Colonialism once attempted to erase Māori end of life wisdom. But in elders like Te Ru Wharehoka, Te Akau’s father, it lived on as a profound unrecorded transmission. Te Ru knew that he was the keeper of this body of wisdom about death and dying that had to be delivered, through his family, to his people. So he declared that he would stay at home and cross the threshold into death in the embrace of his family.

As he gave up his physical body, Te Ru returned this knowledge to his people. Seizing the moment, he revealed to his wife Maata, Te Akau’s mother, the traditional Māori practices in preparation for death; how to ready the body for burial and about the funeral itself. He instructed those around him in the funeral arrangements according to Tikanga (traditional practices) and he designated someone to weave his burial garment and carve the a koauau (wind instrument) from his bones. Maata and other family members documented what he said. As Maata reports, “All we had were these pieces of paper to guide us, but we also had the experience of listening and absorbing which we then tried to codify.”

A traditional Māori burial is called Kahu Whakatere Tupapaku. It is a way of honoring the Papatuanuku (Earth Mother) and therefore, it is a way of honoring life. Tikanga Māori, the code of correct procedures, contains precise details about the technicalities of weaving, constructing, and carving the waka and burial and also, the essential spiritual directions that allow the family and the community as a whole to maintain contact with the loved one whose soul is crossing over to the spirit world while the tinana (body) returns to Papatuanuku.  The entire journey becomes a healing celebration.

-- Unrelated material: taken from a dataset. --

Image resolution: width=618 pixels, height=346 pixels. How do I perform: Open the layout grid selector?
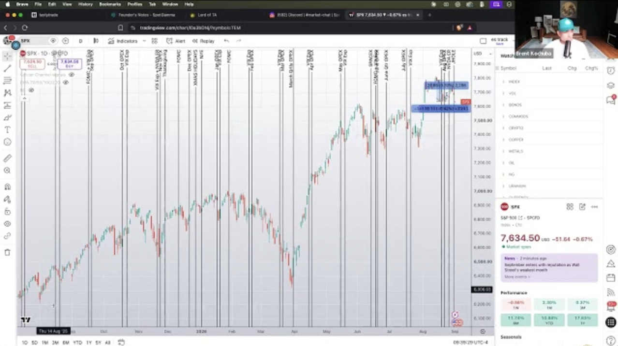click(155, 41)
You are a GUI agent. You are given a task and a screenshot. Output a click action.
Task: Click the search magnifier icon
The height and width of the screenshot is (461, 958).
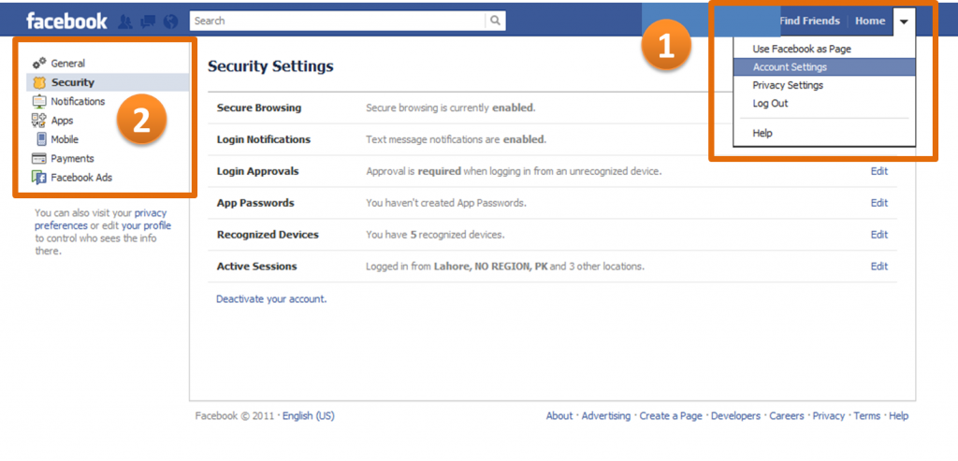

Now, after more than a decade, Te Ru’s teachings have been carefully recorded and Maata and Te Akau, along with others, maintain this ancient wisdom by teaching it to others and helping the young ones, in particular, to not be afraid of death. Again the interaction of preparation, education and action becomes the antidote to fear as inevitable loss is met in harmony with the natural world and spiritual alignment. This is a model for how individuals and communities can meet the losses that climate change has already wrought, for example, in species extinction.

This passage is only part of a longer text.